Les Patterson’s Monday Morning Boost: Aloha from Hawaii!

  • Alfred Benjamin Kameeiamoku Rodrigues sat in chair with a table full of books in front of him. They were copies of his book, a book he wrote at the persistent encouragement of his son. Alfred had something to share with those “many visitors, of all ages and from all over the world, [who] came to pay their respect to those who lost their lives on December 7, 1941.”

    You see, Alfred is a Pearl Harbor Survivor. He’s one of a rapidly dwindling number who survived the day “which will live in infamy.”

    He was 21 back then, stationed on the battleship USS Washington. He’s now 96.

    We had a chance to meet Al, as he liked to be called, last Friday as he sat at that small table signing copies of his book, Diary of a Pearl Harbor Survivor.

    We were in Pearl Harbor on the first day of a two week vacation to Hawaii. Our oldest son Cody is in the Army stationed at Schofield Barracks on Oahu. He’s been here for three years and is nearing time for a transfer. So we figured it was time to see him.

    Al hugged us while posing for pictures, pulling us a little tighter with each hug, taking time to visit, and asked about our family.

    Meeting Al and listening to his story personalized our long awaited trip. With his memories fresh on our mind we continued exploring Pearl Harbor.

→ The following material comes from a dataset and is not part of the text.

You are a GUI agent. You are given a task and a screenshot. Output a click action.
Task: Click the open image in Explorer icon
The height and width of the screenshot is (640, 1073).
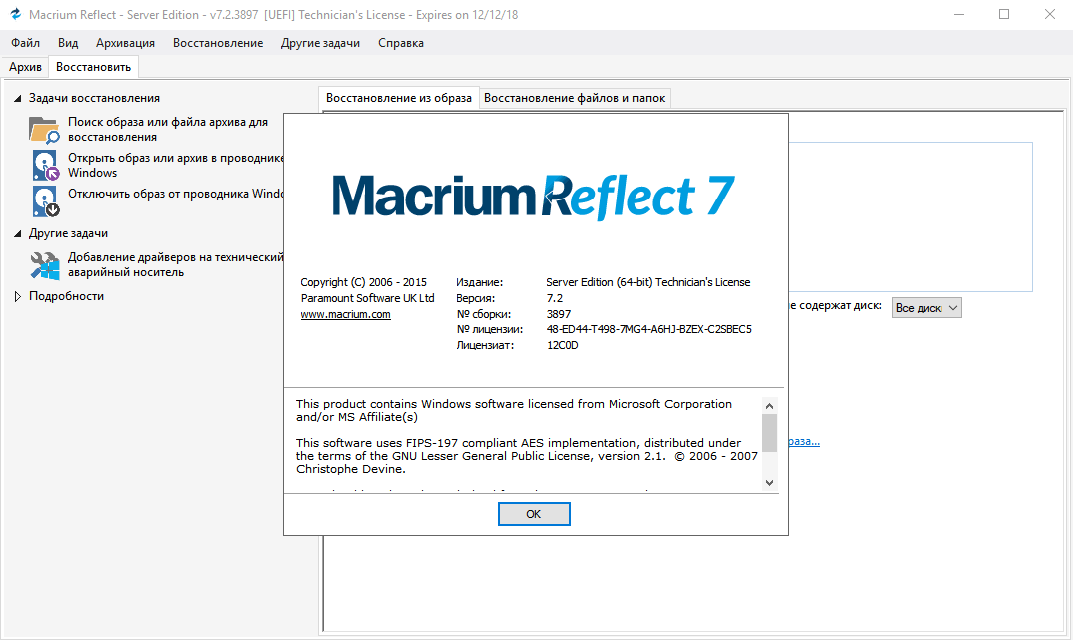(x=46, y=166)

    My emotions were stirred as we walked through the memorial of names honoring those who were killed on December 7th. I read with reverence the names of all those on the USS Utah. I noted Chief Water Tender Peter Tomich’s name was printed in gold lettering signifying he was a Congressional Medal of Honor recipient.

    His citation reads:

    For distinguished conduct in the line of his profession, and extraordinary courage and disregard of his own safety, during the attack on the Fleet in Pearl Harbor by the Japanese forces on 7 December 1941. Although realizing that the ship was capsizing, as a result of enemy bombing and torpedoing, Tomich remained at his post in the engineering plant of the U.S.S. Utah, until he saw that all boilers were secured and all fireroom personnel had left their stations, and by so doing lost his own life.

    We gained a better appreciation for the vast open space we live in as we crept through the submarine USS Bowfin. Living in such tight spaces for months on a time would test the mental capacity of any person. To do so under wartime conditions raises my appreciation for what those sailors did for our country.

    Next up was the USS Missouri. This massive battleship saw war time service in World War II, though it was not in Pearl Harbor on the ill-fated day in 1941. Later on she served in the Korean and Persian Gulf Wars. The “Mighty Mo,” as she is affectionately known, was the last of serving battleship before being decommissioned in 1992.

    The USS Missouri is most famous for her role as the setting for the surrender of Japan that ended World War II. On her hallowed decks while sitting in Tokyo Bay, General of the Army Douglas McArthur, Fleet Admiral Chester Nimitz, and leaders of every allied country, accepted the surrender of Japan. A plaque mounted on her decks marks the spot where history took place.

    A beautiful collection of 429 granite markers stand on Ford Island in honor and remembrance of the sailors and marines who were killed on the USS Oklahoma. Her story is not as well-known as her more famous sister, mostly due to the fact no memorial stood to honor her fallen sons till 2007. Now there is a place to remember. 

    Unfortunately we were unable to visit the USS Arizona. The memorial is under construction in preparation for the 75th commemoration this year. It’s slated to reopen our last day here and we hope to visit.

    While we will enjoy many wonderful experiences here in Hawaii, many that will lingering in my memory, it will be the stronger connections I’ve created with a few of the sacrifices of the Greatest Generation that will linger in my soul.

    Have a great Monday. Mahalo nui loa!